MicroRNA181c inhibits prostate cancer cell growth and invasion by targeting multiple ERK signaling pathway components.

Abstract

The ERK signaling pathway is frequently deregulated in tumorigenesis, mostly by classical mechanisms such as gene mutation of its components (eg, RAS and RAF). However, whether and how multiple key components of ERK pathway are regulated by microRNAs are not clear. We firstly predicted post-transcriptional regulation of multiple key components of the ERK signaling pathway by miR181c through bioinformatics analysis, and then confirmed the post-transcriptional regulation by dual luciferase reporter gene assays and Western blot analysis.
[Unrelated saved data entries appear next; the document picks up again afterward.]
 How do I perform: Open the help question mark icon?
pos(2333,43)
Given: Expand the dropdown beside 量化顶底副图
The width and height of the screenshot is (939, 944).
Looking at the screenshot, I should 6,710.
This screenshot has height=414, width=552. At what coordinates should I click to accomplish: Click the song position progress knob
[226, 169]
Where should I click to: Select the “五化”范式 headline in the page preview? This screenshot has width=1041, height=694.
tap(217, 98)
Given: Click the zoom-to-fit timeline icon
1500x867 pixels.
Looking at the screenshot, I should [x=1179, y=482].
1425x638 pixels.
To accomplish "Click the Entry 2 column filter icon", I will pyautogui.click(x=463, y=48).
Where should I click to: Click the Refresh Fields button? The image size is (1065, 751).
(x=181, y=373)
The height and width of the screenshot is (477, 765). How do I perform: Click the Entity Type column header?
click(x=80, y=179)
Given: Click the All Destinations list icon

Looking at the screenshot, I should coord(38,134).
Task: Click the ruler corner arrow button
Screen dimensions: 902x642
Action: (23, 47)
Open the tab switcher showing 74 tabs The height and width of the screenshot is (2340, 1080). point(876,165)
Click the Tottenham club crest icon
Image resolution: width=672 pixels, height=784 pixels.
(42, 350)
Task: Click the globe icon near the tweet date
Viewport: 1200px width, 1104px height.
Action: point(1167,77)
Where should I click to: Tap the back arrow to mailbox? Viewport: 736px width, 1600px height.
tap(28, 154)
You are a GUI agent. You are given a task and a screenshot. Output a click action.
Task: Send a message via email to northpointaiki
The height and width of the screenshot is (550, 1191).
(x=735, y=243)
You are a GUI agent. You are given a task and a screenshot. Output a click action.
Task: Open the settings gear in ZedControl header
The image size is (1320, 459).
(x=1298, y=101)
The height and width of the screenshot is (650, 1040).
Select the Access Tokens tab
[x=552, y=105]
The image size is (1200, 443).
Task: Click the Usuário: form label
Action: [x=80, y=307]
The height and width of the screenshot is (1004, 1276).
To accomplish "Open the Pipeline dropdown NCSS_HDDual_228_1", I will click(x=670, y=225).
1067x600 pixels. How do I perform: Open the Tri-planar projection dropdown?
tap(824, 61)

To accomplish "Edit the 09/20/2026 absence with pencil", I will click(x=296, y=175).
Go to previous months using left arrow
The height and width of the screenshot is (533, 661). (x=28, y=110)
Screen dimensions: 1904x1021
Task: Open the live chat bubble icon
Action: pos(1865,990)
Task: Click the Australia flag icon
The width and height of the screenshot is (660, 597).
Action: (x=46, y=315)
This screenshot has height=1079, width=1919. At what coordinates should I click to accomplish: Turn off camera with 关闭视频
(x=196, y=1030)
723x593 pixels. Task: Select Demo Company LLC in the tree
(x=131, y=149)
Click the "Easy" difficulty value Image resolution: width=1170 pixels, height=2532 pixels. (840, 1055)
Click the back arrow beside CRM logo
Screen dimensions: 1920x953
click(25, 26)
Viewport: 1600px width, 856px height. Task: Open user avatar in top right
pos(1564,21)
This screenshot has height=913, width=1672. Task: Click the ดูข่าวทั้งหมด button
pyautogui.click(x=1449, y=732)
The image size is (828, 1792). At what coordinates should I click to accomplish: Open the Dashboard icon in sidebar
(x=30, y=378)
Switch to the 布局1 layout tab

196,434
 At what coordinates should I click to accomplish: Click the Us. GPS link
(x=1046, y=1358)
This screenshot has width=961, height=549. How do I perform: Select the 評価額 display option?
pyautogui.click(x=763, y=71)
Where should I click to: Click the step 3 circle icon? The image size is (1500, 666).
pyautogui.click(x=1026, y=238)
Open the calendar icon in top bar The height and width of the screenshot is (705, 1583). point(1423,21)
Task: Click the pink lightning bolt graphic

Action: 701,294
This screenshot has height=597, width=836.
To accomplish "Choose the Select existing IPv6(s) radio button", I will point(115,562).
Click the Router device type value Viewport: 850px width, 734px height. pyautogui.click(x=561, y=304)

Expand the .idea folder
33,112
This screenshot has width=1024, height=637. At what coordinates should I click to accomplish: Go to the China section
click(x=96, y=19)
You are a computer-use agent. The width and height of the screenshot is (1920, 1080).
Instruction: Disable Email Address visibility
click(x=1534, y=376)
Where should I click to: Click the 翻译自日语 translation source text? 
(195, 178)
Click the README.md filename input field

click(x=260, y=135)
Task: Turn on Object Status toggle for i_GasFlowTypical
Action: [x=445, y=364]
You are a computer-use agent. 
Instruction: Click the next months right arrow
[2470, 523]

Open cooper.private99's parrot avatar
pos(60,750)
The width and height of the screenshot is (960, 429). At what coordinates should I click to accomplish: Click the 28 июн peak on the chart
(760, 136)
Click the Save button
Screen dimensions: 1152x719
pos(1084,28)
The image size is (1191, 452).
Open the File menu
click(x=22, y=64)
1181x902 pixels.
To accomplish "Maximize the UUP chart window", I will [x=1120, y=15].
The biological effects of miR181c on prostate cancer cell proliferation, apoptosis, migration, and invasion were measured by CCK-8 assay, flow cytometry, wound scratch assay, transwell cell migration, and invasion assays. miR181c post-transcriptionally regulated multiple key members of the ERK signaling pathway, including extracellular signal-regulated kinase 2 (ERK2), ribosomal S6 kinase 2 (RSK2), serum response factor (SRF), and FBJ murine osteosarcoma viral oncogene homolog (c-Fos). Ectopic expression of miR181c mimics effectively suppressed prostate cancer cell proliferation, migration, and invasion, but promoted cell apoptosis. Furthermore, miR181c treatment combined with the multi-kinase inhibitor sorafenib significantly enhanced these anti-tumor effects. Downregulation of miR181c results in deregulated ERK signaling and promotes prostate cancer cell growth and metastasis.